The procession is being organized by the Don’t Drive Drunk Foundation, together with the Victims Against Drunk Driving, and the Reduction of Traffic Accidents groups.
Worldwide, over 3,000 people are killed and over 100,000 are injured on roads every day. In the Asia-Pacific region, an estimated 440,000 people were killed and 20-30 million injured in road traffic crashes last year alone, costing the region an estimated US$ 100 billion.
Road traffic accidents are a leading cause of death in Thailand. According to the Don’t Drive Drunk Foundation, 12,609 people were killed in Thailand last year and 834,380 were injured, of whom 83,438 became handicapped as a result. The average economic cost of one road traffic accident death is three million baht (about US$ 100,000).
The United Nations officially designated the third Sunday in November of every year as the World Day of Remembrance for Road Traffic Victims, as an “appropriate acknowledgement for victims of road traffic crashes and their families’’ in 2005 by a General Assembly resolution on improving global road safety.

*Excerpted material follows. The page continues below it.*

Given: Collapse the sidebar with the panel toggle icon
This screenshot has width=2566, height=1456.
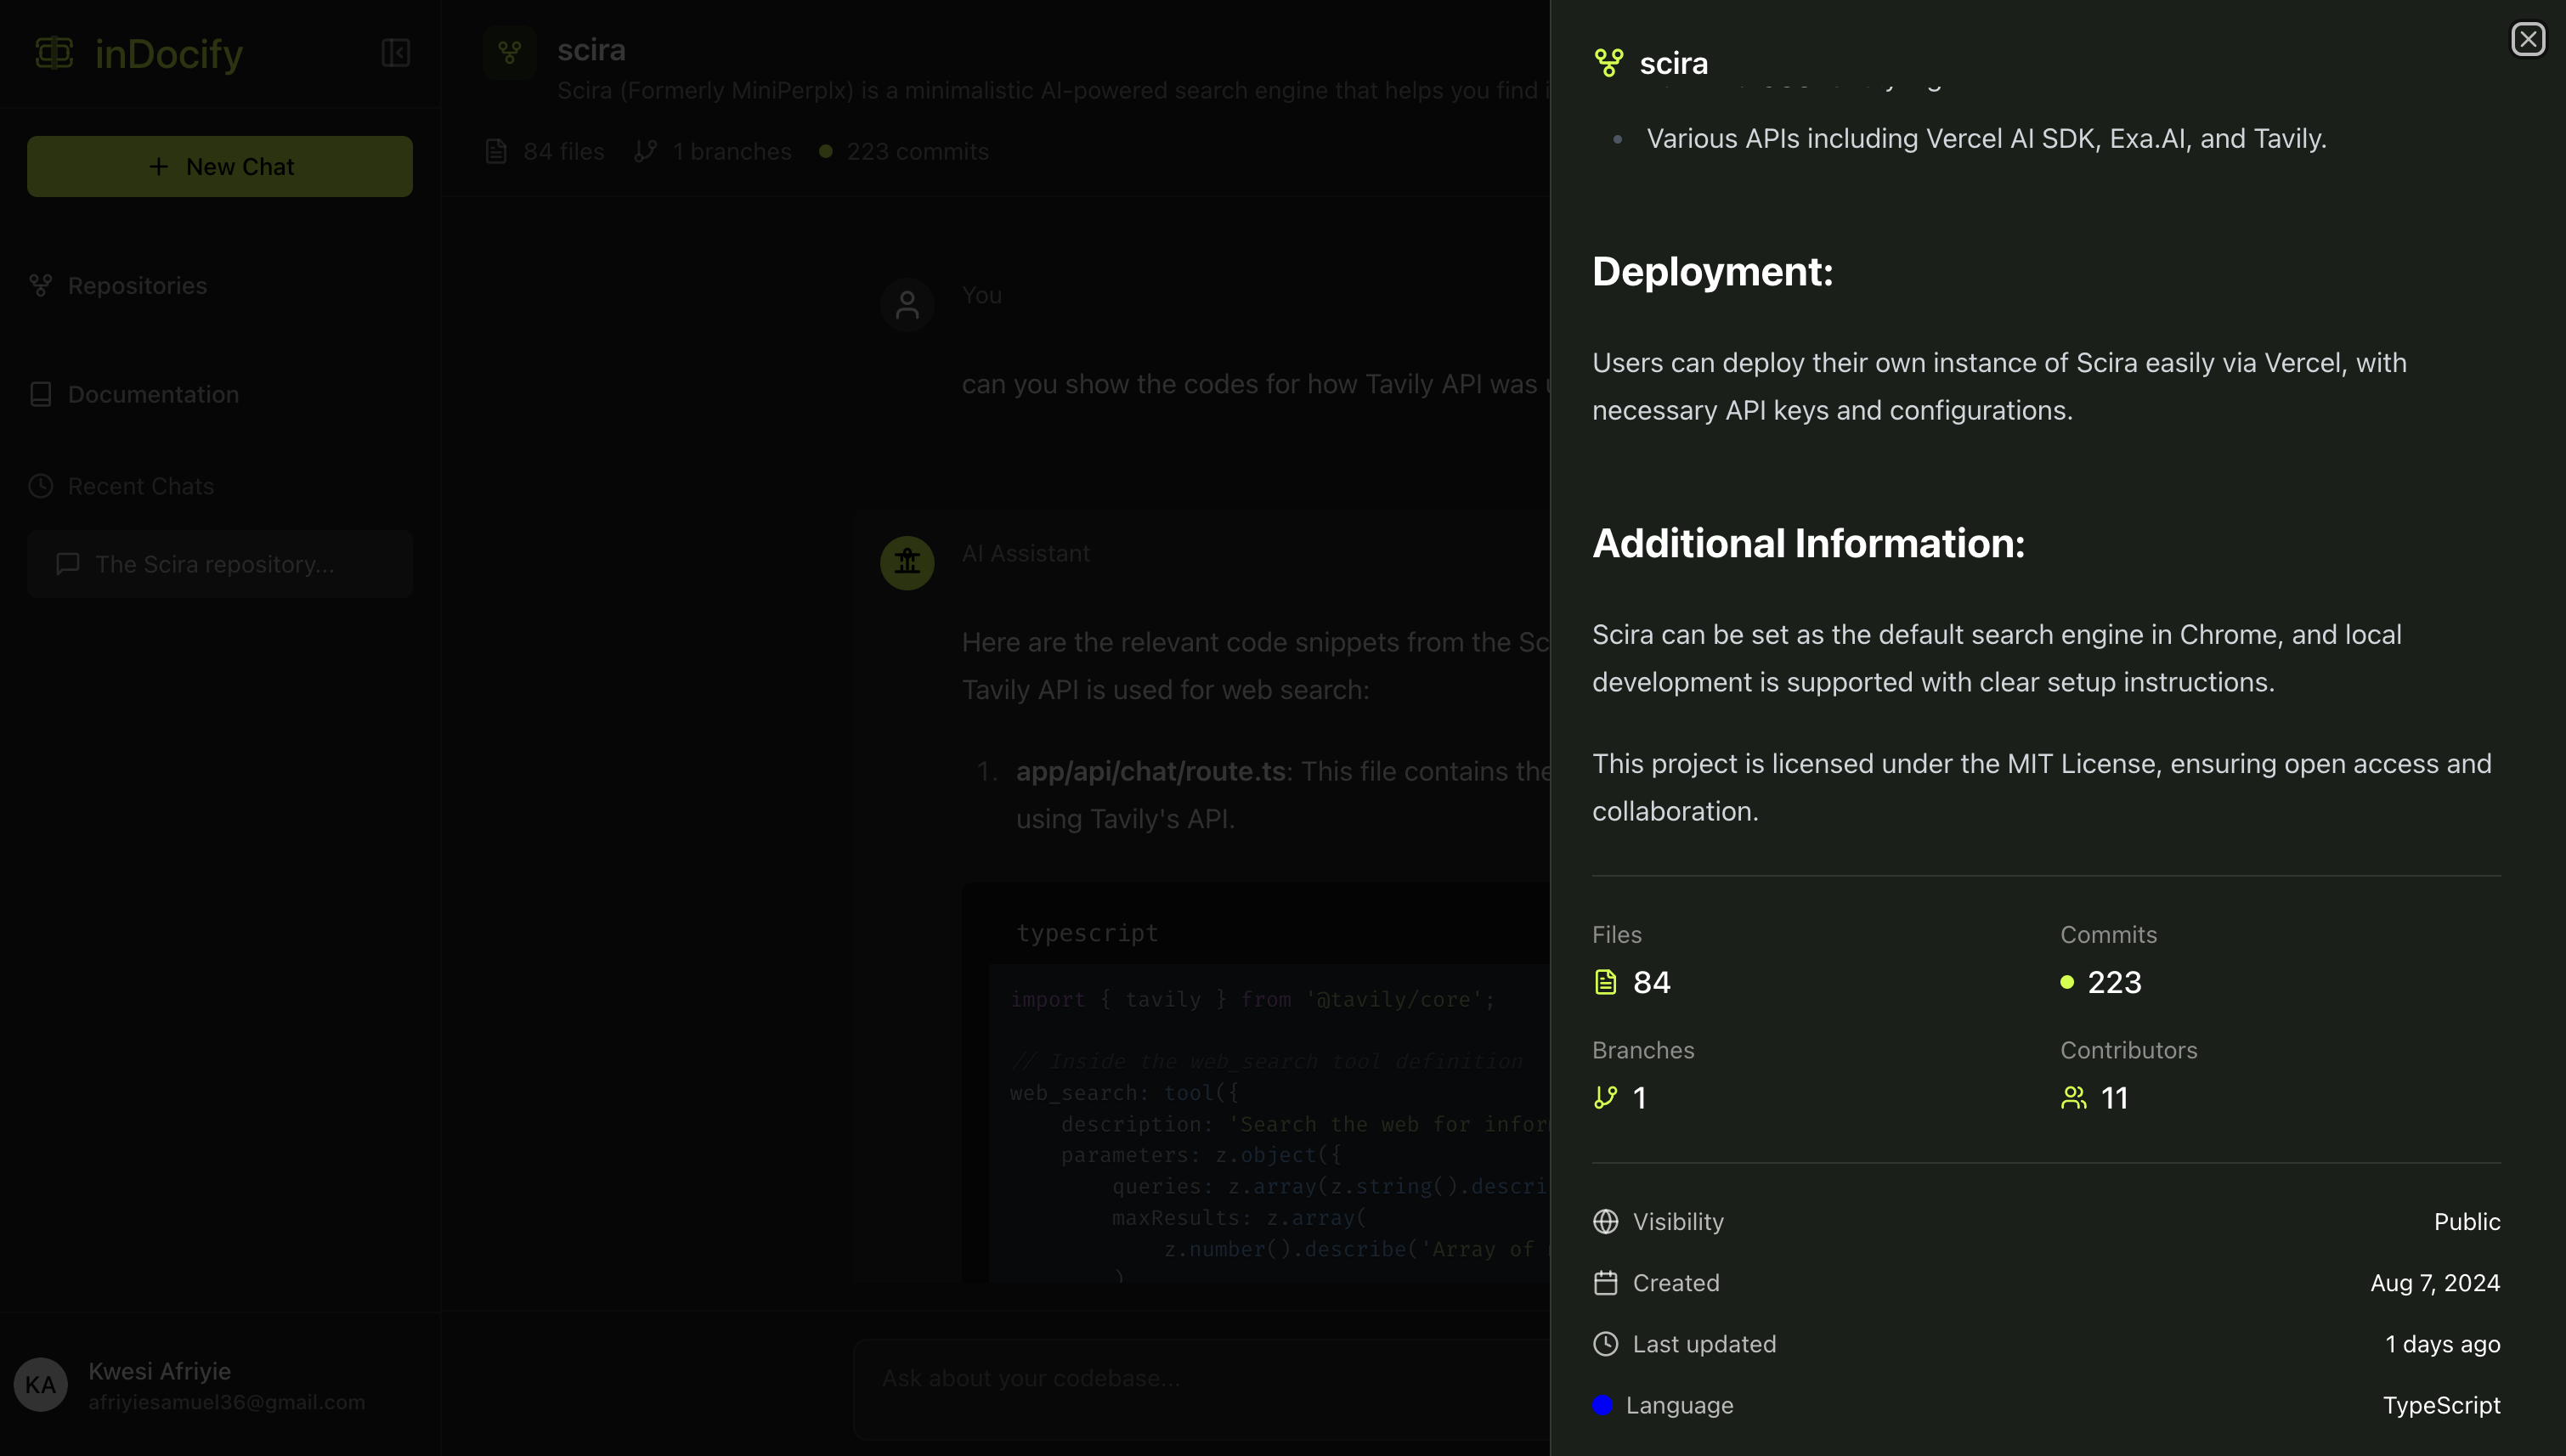Looking at the screenshot, I should [x=395, y=52].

Transport ministers attending the Ministerial Conference on Transport which was organized by UNESCAP in November 2006 in Busan, Republic of Korea adopted the Ministerial Declaration on Improving Road Safety in Asia and the Pacific.
In the declaration, the ministers pledge to save 600,000 lives and prevent a commensurate numbers of serious injuries on Asia-Pacific roads over the period 2007 to 2015.
The ESCAP secretariat estimates that achieving the Declaration’s overall goal would lead to savings of US$ 15 billion per year.